Il se veut plus pessimiste en insistant sur le fait que «le sport ne vaut rien sans les supporters et des sponsors stables capables de contribuer au financement et il devient donc nécessaire, en ces moments de crise sanitaire, de simplement mieux gérer le domaine du sport pour s’en sortir avec un minimum de dégâts».
Dans une projection dans l’avenir, Karim Dronet pense que «2021 ne s’annonce guère mieux car, même si les calendriers des compétitions sont maintenus, il n’est pas dit que les annonceurs et les sponsors revoient à la baisse, d’au moins 30%, les contrats négociés avec les diffuseurs». Un quart de la recette totale des droits TV serait également concerné.
Les diffuseurs réfléchissent encore à un nouveau modèle de développement et à de nouveaux contenus pour pallier un éventuel reconfinement et une deuxième vague du nouveau coronavirus, renchérit-il.
Selon le même commentateur, les offres Over The Top (OTT), qui permettent à un club de proposer directement aux téléspectateurs de suivre ses matches en direct via Internet en prépayé pourraient également se développer plus vite que prévu.
Reste maintenant à savoir comment se fera la répartition des droits TV et si les instances du sport mondial donneront leur aval à cette nouvelle forme de diffusion des événements sportifs.

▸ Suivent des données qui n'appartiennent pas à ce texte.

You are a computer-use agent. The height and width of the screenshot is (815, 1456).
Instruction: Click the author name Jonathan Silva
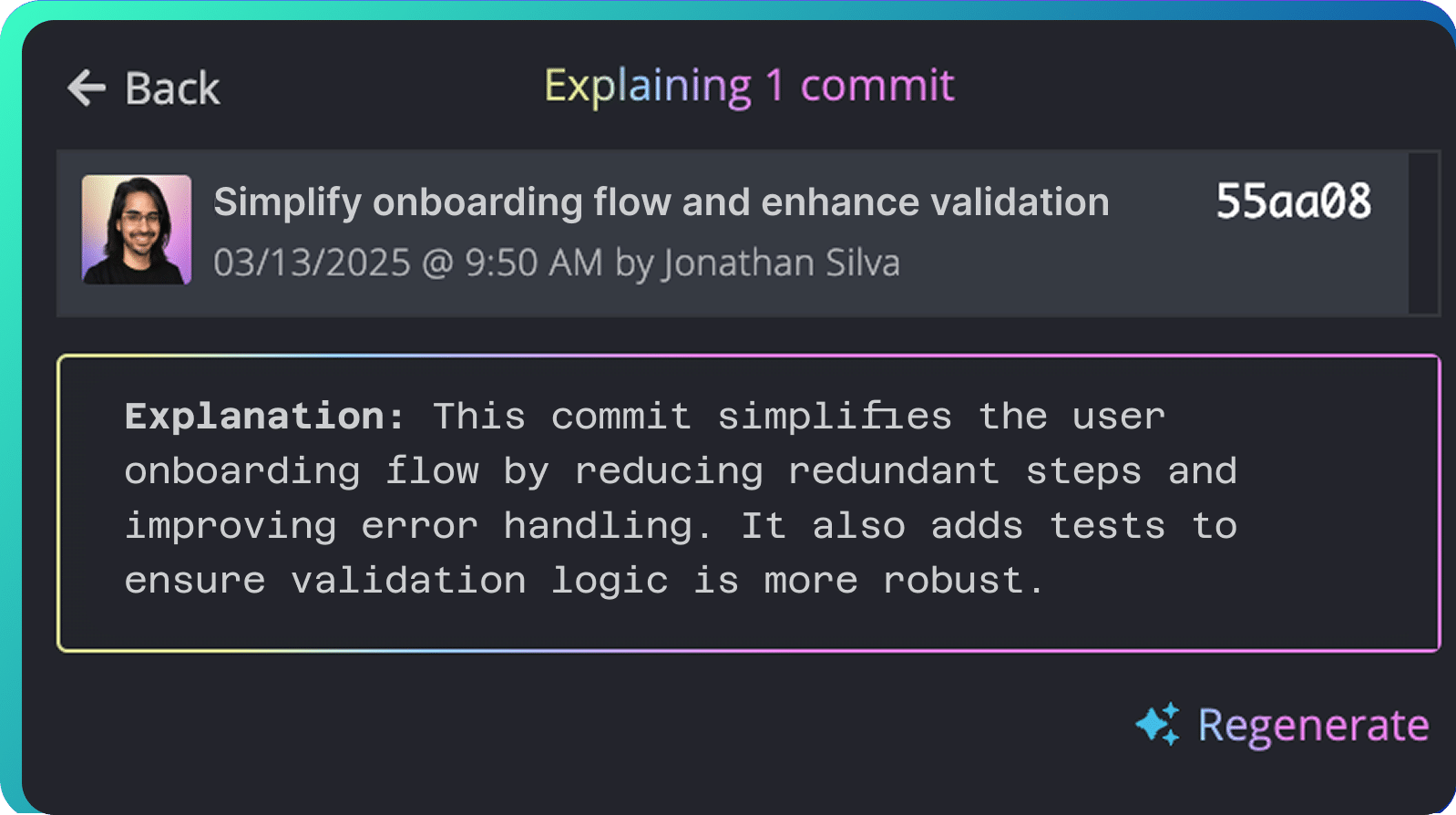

L’impact économique du Covid-19 est déjà non négligeable pour la presse sportive, mais aussi pour les fédérations internationales et nationales, les clubs et les athlètes. Il va, certainement, falloir tout remettre à plat pour repartir sur de bonnes bases. D’ailleurs, c’est le cas pour la plupart des activités économiques, sociales et artistiques.